== Exercise brief ==
Span requested from the data below: the line with "Image resolution: width=369" through the line with "Screen dimensions: 313x235", both included. Give only these lines again, exactly, and leave every picture out.

== Records provided ==
= Beginning of Section =

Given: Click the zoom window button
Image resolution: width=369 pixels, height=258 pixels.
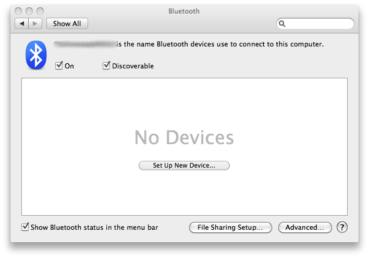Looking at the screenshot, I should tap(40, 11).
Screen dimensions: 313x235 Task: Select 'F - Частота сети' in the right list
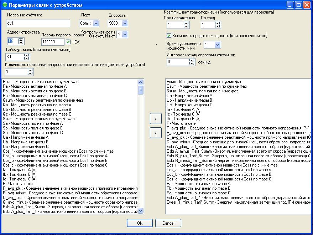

= End of Section =
= Beginning of Section =

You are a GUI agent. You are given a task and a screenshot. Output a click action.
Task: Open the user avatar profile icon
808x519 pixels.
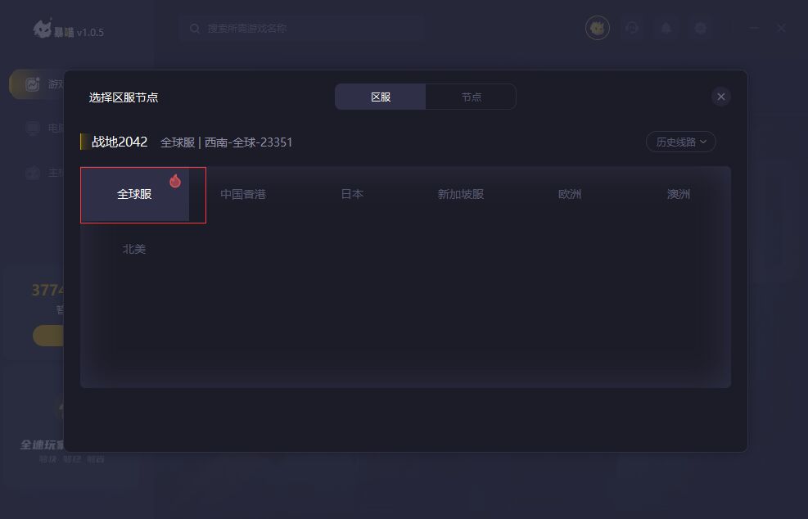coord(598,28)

= End of Section =

== Response to this exercise ==
Image resolution: width=369 pixels, height=258 pixels.
Looking at the screenshot, I should tap(40, 11).
Screen dimensions: 313x235 Task: Select 'F - Частота сети' in the right list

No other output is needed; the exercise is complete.